Por último, quisiera
referirme a un escrito que recientemente publicara Mauricio Abadi
(psicoanalista argentino) en su libro “El psicoanálisis y la otra realidad”[4]. En éste aborda el tema de la angustia,
proponiendo que toda forma de ansiedad que se pueda registrar en la
psicopatología puede agruparse en tres formas básicas: la angustia ante el
encierro, la angustia ante el cambio y la angustia ante la libertad y la pérdida
de los límites. Centra el molde
primigenio de estas angustias alrededor de la línea de fractura que supone el
nacimiento en los momentos previos, durante el parto y en los momentos siguientes.
La vivencia pre natal
estaría cargada de un sentimiento de muerte inminente por la prolongación del encierro;
la post natal con sentimientos similares por dispersión y pérdida de los
límites; y, la situación inherente al proceso de parto en sí con angustias ante
el cambio, con sentimientos de confusión respecto al vivir y al morir. Este autor reconoce como elemento común la
angustia ante la muerte pero mantiene su tesis en base a la peculiaridad de
cada una de las circunstancias descritas.
Creo que, en última
instancia, detrás de los determinantes históricos inherentes a toda angustia
que nos toque observar, nos encontraremos con las fantasías propias de la
especie y junto con éstas -o un poco más
allá- con la biología misma y las reacciones vitales ante la experiencia de
sobrevivir, acompañada siempre por la presencia inevitable de la muerte.
En ese sentido, la no
superación de las ansiedades más tempranas derivará en la imposibilidad de
registrar en un nivel simbólico o cercano a éste (como es el caso de la
estructuración de la angustia como señal).
Es en este proceso de
construcción de símbolos que se va construyendo la historia individual del
sujeto. Se establece, así, la
posibilidad temporal de un pasado y un futuro, con un presente en el cual
podamos irnos rescatando de la confusión que genera el cambio, gracias a que contamos
con referentes bien integrados, que nos permitirán mantener la confianza vital en que
estamos construyendo, creando y que podremos seguir haciéndolo.
Para terminar, quisiera
agregar que, si bien se define a la muerte como no simbolizable desde lo
personal, no podemos dejar de percibir su presencia detrás de cada símbolo que
se construye para vencerla. Y ahí está,
cuando aparece la presencia espectral de los vacíos que desencadenan la gran
crisis de angustia.

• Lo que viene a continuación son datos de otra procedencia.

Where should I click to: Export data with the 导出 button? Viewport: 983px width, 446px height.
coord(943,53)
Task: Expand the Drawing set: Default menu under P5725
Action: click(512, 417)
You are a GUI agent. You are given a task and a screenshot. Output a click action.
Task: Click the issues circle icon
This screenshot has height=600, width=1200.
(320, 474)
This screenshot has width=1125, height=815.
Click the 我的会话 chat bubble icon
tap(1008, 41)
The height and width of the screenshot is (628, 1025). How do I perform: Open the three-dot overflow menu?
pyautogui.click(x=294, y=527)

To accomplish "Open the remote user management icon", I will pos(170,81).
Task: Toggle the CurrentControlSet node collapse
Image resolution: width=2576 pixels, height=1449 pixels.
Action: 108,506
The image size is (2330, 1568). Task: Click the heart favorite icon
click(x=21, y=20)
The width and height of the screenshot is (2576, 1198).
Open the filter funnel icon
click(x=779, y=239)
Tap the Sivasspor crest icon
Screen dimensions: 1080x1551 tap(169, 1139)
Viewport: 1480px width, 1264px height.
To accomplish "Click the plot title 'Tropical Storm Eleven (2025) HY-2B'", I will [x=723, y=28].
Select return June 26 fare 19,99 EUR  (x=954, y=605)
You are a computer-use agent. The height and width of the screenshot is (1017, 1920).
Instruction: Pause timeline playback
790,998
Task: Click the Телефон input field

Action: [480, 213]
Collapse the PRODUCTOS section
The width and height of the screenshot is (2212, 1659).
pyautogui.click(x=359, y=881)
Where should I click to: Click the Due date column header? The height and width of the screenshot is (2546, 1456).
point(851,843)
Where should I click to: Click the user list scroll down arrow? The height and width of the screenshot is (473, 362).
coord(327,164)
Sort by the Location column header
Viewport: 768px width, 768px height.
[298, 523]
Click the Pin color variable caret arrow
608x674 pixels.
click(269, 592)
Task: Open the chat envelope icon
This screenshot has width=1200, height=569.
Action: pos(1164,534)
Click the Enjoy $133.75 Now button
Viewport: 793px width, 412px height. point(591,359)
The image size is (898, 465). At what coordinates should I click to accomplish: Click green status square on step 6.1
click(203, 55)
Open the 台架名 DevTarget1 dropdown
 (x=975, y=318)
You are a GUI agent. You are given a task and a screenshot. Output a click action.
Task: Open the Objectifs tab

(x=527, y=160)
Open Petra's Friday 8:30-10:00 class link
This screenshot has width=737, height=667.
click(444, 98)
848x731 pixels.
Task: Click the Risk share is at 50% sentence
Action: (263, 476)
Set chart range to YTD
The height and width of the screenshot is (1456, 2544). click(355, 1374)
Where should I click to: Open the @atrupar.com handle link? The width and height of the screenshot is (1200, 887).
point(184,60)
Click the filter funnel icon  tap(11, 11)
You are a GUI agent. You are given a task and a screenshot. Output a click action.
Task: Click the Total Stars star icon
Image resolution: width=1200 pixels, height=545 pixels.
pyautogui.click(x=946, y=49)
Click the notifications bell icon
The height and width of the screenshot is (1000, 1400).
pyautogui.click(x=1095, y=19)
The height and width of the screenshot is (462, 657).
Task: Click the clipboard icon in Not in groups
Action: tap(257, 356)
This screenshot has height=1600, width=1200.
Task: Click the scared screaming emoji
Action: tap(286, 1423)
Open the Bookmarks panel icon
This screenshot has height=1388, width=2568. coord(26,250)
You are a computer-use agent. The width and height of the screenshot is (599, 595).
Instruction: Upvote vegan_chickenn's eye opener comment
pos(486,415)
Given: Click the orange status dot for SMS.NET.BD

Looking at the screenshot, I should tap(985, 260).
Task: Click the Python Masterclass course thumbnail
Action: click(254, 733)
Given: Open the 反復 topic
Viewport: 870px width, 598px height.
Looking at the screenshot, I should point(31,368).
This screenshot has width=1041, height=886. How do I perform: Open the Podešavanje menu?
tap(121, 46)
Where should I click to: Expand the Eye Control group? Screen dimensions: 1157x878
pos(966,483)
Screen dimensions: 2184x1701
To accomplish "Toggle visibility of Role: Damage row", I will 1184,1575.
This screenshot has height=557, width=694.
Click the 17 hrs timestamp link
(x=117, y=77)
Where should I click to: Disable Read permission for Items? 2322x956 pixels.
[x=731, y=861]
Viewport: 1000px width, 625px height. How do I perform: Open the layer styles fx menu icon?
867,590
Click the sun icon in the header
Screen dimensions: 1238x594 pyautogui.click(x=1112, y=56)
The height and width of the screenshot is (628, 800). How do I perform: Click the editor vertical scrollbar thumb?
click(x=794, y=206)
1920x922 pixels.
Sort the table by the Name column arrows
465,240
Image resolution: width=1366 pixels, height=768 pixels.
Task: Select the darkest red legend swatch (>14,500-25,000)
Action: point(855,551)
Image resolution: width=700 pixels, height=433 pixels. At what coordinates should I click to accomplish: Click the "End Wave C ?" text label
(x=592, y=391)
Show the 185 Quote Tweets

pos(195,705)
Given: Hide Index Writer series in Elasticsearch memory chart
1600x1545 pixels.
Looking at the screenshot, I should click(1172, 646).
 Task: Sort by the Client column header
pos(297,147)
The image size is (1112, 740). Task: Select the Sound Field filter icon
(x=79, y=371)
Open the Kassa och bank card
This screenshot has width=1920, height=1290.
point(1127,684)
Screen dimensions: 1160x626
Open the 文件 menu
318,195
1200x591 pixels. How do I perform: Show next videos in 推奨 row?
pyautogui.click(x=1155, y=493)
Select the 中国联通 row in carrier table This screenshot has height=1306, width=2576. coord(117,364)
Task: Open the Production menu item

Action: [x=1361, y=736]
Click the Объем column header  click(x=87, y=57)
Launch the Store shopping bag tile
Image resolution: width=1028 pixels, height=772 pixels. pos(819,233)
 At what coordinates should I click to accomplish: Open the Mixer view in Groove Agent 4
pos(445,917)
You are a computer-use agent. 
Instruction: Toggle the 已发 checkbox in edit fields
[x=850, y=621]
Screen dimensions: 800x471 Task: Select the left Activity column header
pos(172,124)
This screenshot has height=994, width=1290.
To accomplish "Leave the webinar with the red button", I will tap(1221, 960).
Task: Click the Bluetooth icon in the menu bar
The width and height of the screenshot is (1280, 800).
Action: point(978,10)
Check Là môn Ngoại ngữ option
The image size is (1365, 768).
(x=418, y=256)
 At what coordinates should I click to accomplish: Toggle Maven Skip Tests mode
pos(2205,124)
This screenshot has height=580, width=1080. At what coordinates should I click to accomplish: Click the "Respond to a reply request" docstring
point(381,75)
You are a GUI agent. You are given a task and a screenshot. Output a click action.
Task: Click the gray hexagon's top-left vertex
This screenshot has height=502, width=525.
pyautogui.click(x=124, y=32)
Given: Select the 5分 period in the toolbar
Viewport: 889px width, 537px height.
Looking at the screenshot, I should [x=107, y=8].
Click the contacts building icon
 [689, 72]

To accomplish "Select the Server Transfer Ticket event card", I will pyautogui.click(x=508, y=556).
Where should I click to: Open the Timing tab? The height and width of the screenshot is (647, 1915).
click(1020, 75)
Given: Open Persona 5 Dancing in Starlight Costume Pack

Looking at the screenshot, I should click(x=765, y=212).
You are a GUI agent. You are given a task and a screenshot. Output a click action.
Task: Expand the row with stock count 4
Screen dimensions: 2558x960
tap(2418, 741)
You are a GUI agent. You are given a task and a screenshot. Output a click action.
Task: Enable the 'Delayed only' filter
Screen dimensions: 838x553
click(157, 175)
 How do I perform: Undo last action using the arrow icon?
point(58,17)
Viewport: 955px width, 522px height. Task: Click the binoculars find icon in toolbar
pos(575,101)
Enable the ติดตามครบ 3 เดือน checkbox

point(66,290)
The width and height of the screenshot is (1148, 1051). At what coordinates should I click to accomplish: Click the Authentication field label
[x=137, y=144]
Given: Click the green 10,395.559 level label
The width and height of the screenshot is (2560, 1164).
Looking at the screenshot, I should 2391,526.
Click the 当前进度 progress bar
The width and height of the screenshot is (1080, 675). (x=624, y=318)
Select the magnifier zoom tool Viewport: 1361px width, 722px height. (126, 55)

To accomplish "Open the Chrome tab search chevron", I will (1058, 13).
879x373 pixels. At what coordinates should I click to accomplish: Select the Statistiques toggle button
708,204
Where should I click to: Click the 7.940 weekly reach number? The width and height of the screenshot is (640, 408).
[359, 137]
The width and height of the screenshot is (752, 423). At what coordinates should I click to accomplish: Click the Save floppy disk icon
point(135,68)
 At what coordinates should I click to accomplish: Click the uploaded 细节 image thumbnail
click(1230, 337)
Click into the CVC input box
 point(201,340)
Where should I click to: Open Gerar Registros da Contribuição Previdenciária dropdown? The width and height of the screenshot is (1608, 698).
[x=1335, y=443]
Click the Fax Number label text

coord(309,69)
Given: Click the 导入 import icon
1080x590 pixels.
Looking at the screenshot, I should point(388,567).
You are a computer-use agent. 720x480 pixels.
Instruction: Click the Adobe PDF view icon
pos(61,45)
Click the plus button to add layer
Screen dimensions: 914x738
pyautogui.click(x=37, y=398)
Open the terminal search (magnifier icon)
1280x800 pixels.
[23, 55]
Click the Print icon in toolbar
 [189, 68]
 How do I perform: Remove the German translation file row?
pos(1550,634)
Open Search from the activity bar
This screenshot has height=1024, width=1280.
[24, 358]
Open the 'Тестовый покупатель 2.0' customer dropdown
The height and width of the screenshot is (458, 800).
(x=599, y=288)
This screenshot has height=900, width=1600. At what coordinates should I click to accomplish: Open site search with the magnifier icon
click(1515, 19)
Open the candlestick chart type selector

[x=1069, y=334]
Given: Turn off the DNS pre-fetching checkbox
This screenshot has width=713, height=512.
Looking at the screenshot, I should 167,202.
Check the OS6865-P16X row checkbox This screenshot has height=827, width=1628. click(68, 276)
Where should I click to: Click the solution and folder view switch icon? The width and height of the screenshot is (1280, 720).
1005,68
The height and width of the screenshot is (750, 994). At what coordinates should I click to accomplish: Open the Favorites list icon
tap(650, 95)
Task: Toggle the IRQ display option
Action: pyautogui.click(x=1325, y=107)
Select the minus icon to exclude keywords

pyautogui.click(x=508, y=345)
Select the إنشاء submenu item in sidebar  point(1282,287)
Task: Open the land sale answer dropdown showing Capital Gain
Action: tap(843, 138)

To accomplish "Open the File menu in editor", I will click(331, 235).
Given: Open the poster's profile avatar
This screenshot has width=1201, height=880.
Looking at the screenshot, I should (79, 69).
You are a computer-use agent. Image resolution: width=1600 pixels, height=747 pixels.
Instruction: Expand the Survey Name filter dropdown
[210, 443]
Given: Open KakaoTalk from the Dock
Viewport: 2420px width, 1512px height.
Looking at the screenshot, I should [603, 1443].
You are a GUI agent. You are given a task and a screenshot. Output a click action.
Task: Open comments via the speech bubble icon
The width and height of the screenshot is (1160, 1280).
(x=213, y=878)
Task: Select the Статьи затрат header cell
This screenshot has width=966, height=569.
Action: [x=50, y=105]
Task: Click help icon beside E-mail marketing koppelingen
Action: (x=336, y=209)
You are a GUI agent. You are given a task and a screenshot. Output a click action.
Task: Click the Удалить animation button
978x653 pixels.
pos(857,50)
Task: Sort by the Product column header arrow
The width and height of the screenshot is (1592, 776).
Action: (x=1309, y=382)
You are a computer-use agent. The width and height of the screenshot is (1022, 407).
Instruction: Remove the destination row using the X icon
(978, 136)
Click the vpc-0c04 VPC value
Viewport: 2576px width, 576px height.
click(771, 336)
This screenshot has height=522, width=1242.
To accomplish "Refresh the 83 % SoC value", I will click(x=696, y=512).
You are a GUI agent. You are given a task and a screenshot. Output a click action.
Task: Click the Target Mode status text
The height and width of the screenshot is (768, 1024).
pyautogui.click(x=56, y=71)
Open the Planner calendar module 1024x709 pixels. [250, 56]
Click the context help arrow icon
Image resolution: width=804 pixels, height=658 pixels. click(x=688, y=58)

Creo, pues, que la
angustia supone una representación y que, en todo caso, lleva el sello de la
muerte.
[1]
Freud, Sigmund… Proyecto de una Psicología para Neurólogos (1895/1950). En: Obras Completas, Tomo I, Editorial
Amorrortu, 1979.
[2]
Freud, Sigmund… Lo inconsciente (1915).
En: Obras Completas, Tomo XIV, Editorial Amorrortu, 1979.
[3]
Freud, Sigmund… Inhibición, síntoma y angustia (1925). En: Obras Completas, Tomo XX, Editorial
Amorrortu, 1979.
[4]
Abadi, Mauricio… El psicoanálisis y la otra realidad. Buenos Aires, Edigraf, 1982.